La retransmission des JO, pour laquelle notre qualité a été reconnue, coûte cher. Le fait que les Jeux paralympiques aient lieu quinze jours plus tard au même endroit oblige à laisser sur place techniciens et journalistes, sans parler des équipements, ce qui augmente les coûts de production. Nous avons fait le maximum, mais le direct aurait demandé un effort supplémentaire de plusieurs millions d’euros. En tant que service public, le groupe France Télévisions, qui a acquis les droits de transmission des JO jusqu’en 2020, exerce sa mission. Pour Rio, il réfléchira avec les athlètes de la fédération française handisport aux moyens d’aménager la retransmission des Jeux paralympiques. Je n’ignore pas certaines critiques, émanant parfois d’extrémistes, mais le président Masson a su nous accompagner et reconnaître nos efforts.

M. le président Patrick Bloche. Je passe à présent la parole aux porte-parole des groupes.

M. Pascal Deguilhem. Nos remerciements, messieurs, tout d’abord, pour ce que vous êtes et portez. Nous partageons, dans cette salle, un certain nombre de vos préoccupations et de vos analyses. D’ailleurs, pourquoi ne pas dresser un podium, qui serait le marqueur des Jeux olympiques et paralympiques ?

La médaille d’or irait au comité d’organisation, le London Organising Committee of the Olympic and Paralympic Games (LOCOG), qui s’est distingué dans le domaine humain, matériel et sportif. Son bilan nous invite à nous interroger sur l’éventualité d’une nouvelle candidature française et sur les responsabilités de l’État comme du mouvement sportif dans ce domaine.

La médaille d’argent reviendrait à nos athlètes pour leur comportement et leurs résultats dans une compétition difficile. Nous y associons tous ceux – encadrement, staff technique, environnement fédéral – qui contribuent à leur réussite dans les grands rendez-vous internationaux.

La médaille de bronze couronnerait la réussite du club France sur les bords de la Tamise, et du CNOSF, qui constituent une belle vitrine.

Notre bilan aux JO ne se réduit pas ni à notre septième rang mondial ni aux quatorze disciplines qui nous ont rapporté des médailles, ce qui sanctionne l’échec de certaines fédérations. Quant aux médailles que nous avons remportées aux Jeux paralympiques, leur nombre est décevant au regard de notre ambition et du succès qu’ont connu ces Jeux. À neuf heures, il n’y avait déjà plus de place sur les gradins de la piscine olympique. Alors même que les athlètes en situation de handicap sont moins célèbres que les autres, leurs compétitions ont été suivies avec le même enthousiasme.

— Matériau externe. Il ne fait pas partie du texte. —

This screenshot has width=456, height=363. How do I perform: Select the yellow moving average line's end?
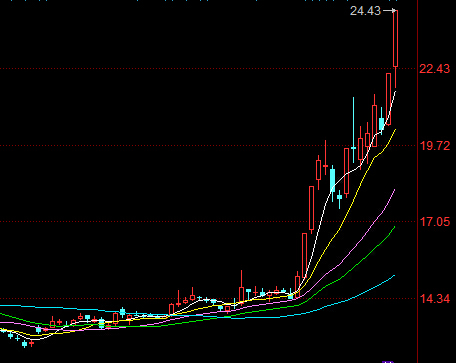[395, 130]
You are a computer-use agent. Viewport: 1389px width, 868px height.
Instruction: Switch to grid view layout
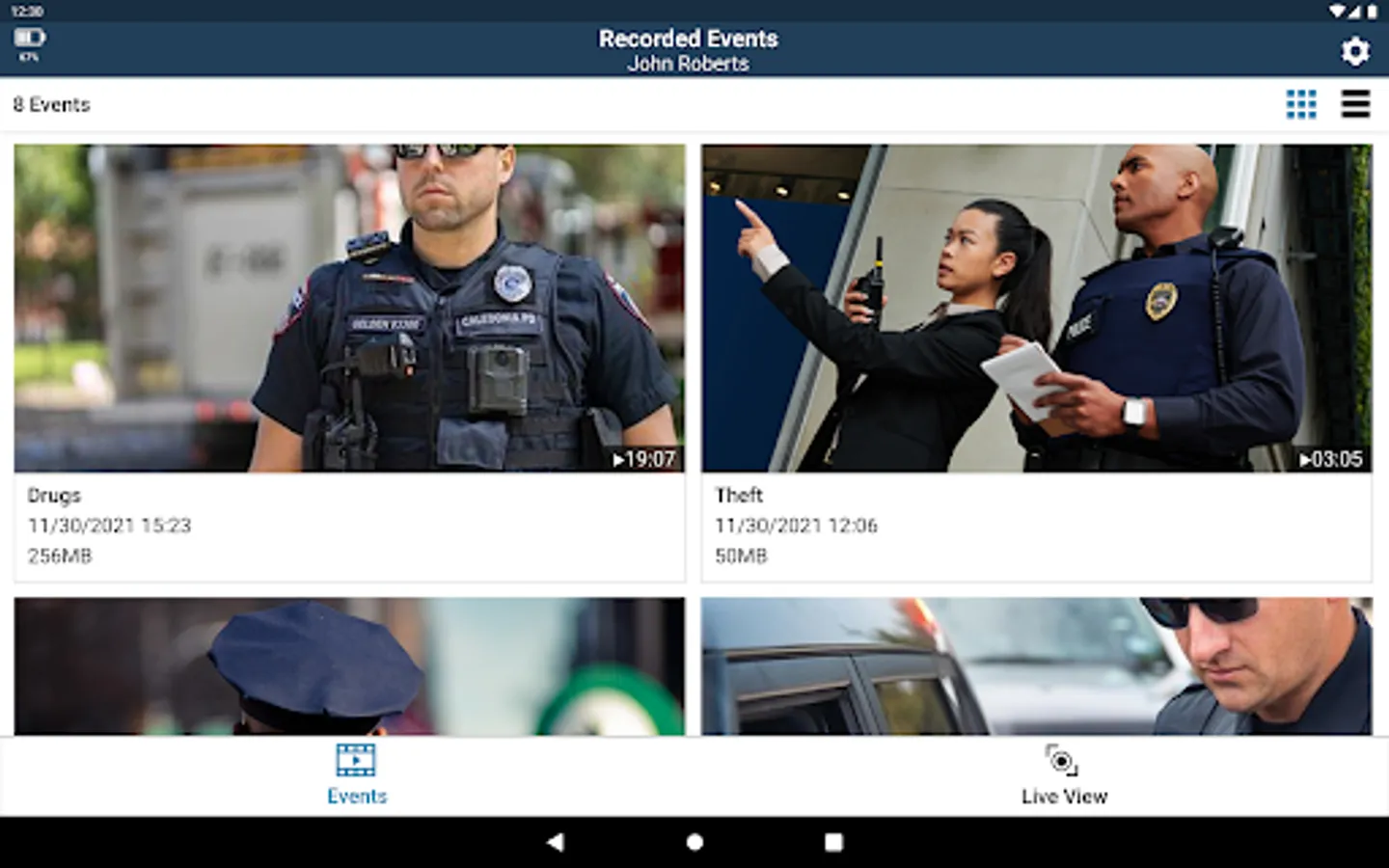pos(1301,104)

Pour la diffusion, il faut encore chercher des voies d’amélioration, s’agissant des Jeux paralympiques car, à Rio, n’en doutons pas, ces jeux revêtiront une forte intensité émotionnelle. Je regrette l’absence de dialogue et de rencontres entre le monde paralympique et les parlementaires. Nous reviendrons sur les questions de M. Masseglia lors des discussions budgétaires. Le principe des retraites pour les sportifs de haut niveau a été posé mais non financé par le précédent gouvernement. Cela dit, les médaillés olympiques et paralympiques bénéficient de la reconnaissance de la nation, qui se manifeste, à égalité de traitement, par des primes. La mesure a été financée, là encore, dans l’urgence faute d’avoir été budgétée par les précédentes autorités. Dans un cadre budgétaire marqué par le souci de réduire la dette publique, le ministère des sports cherchera avec le CNOSF, la Fédération française handisport et les fédérations le moyen de défendre le sport de haut niveau.

Mme Sophie Dion. Londres a été le théâtre d’une grande fête populaire de la jeunesse et du sport, marquée par l’égalité entre Jeux olympiques et paralympiques. S’agissant de couverture médiatique des jeux paralympiques, même si j’ai bien entendu les remarques de M. Bilalian, je rends hommage à TV8 Mont Blanc, qui les a retransmis plus de soixante-douze heures en direct. Dommage que le service public n’en ait pas fait autant ! Celui-ci doit se mobiliser davantage, car la télévision joue un rôle essentiel en matière d’égalité.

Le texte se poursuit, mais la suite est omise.